_REQUIRED WORK_
Give the entries again in full. Nothing may be altered.

_MATERIAL TO PROCESS_

*** Block opens ***

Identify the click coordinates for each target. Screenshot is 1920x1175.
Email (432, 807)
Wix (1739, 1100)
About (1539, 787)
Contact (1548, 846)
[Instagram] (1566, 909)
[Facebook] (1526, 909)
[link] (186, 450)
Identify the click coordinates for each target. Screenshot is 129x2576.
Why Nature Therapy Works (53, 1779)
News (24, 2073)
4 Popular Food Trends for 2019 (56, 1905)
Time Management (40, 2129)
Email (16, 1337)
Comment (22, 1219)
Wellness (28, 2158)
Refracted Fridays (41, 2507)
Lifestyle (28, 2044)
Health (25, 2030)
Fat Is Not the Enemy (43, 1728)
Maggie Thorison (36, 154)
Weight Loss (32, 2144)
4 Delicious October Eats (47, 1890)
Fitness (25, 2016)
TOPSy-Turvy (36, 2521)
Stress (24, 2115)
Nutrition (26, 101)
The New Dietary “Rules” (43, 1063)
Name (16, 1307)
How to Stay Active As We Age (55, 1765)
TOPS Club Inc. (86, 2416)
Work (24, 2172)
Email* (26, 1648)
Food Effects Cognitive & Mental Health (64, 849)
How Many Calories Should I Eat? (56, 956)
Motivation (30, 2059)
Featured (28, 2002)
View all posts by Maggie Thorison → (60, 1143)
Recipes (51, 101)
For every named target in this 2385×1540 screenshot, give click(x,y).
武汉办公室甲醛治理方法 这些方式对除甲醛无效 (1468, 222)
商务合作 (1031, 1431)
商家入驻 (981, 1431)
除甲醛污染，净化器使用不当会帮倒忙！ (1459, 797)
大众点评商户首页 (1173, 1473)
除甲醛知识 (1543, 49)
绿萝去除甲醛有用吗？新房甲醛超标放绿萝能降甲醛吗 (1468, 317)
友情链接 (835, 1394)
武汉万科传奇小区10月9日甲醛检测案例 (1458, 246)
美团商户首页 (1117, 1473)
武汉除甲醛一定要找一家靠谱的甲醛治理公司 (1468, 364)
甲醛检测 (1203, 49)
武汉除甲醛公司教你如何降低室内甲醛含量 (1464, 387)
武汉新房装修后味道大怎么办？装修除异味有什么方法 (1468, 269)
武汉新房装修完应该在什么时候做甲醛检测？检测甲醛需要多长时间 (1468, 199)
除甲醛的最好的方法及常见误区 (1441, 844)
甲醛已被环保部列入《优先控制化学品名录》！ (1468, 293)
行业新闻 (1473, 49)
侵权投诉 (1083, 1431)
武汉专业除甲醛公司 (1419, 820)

*** Block closes ***

_RESULT FOR THIS EXERCISE_
Identify the click coordinates for each target. Screenshot is 1920x1175.
Email (432, 807)
Wix (1739, 1100)
About (1539, 787)
Contact (1548, 846)
[Instagram] (1566, 909)
[Facebook] (1526, 909)
[link] (186, 450)
Identify the click coordinates for each target. Screenshot is 129x2576.
Why Nature Therapy Works (53, 1779)
News (24, 2073)
4 Popular Food Trends for 2019 (56, 1905)
Time Management (40, 2129)
Email (16, 1337)
Comment (22, 1219)
Wellness (28, 2158)
Refracted Fridays (41, 2507)
Lifestyle (28, 2044)
Health (25, 2030)
Fat Is Not the Enemy (43, 1728)
Maggie Thorison (36, 154)
Weight Loss (32, 2144)
4 Delicious October Eats (47, 1890)
Fitness (25, 2016)
TOPSy-Turvy (36, 2521)
Stress (24, 2115)
Nutrition (26, 101)
The New Dietary “Rules” (43, 1063)
Name (16, 1307)
How to Stay Active As We Age (55, 1765)
TOPS Club Inc. (86, 2416)
Work (24, 2172)
Email* (26, 1648)
Food Effects Cognitive & Mental Health (64, 849)
How Many Calories Should I Eat? (56, 956)
Motivation (30, 2059)
Featured (28, 2002)
View all posts by Maggie Thorison → (60, 1143)
Recipes (51, 101)
For every named target in this 2385×1540 screenshot, give click(x,y).
武汉办公室甲醛治理方法 这些方式对除甲醛无效 (1468, 222)
商务合作 (1031, 1431)
商家入驻 (981, 1431)
除甲醛污染，净化器使用不当会帮倒忙！ (1459, 797)
大众点评商户首页 (1173, 1473)
除甲醛知识 (1543, 49)
绿萝去除甲醛有用吗？新房甲醛超标放绿萝能降甲醛吗 (1468, 317)
友情链接 (835, 1394)
武汉万科传奇小区10月9日甲醛检测案例 (1458, 246)
美团商户首页 (1117, 1473)
武汉除甲醛一定要找一家靠谱的甲醛治理公司 (1468, 364)
甲醛检测 (1203, 49)
武汉除甲醛公司教你如何降低室内甲醛含量 (1464, 387)
武汉新房装修后味道大怎么办？装修除异味有什么方法 (1468, 269)
武汉新房装修完应该在什么时候做甲醛检测？检测甲醛需要多长时间 (1468, 199)
除甲醛的最好的方法及常见误区 (1441, 844)
甲醛已被环保部列入《优先控制化学品名录》！ (1468, 293)
行业新闻 (1473, 49)
侵权投诉 (1083, 1431)
武汉专业除甲醛公司 (1419, 820)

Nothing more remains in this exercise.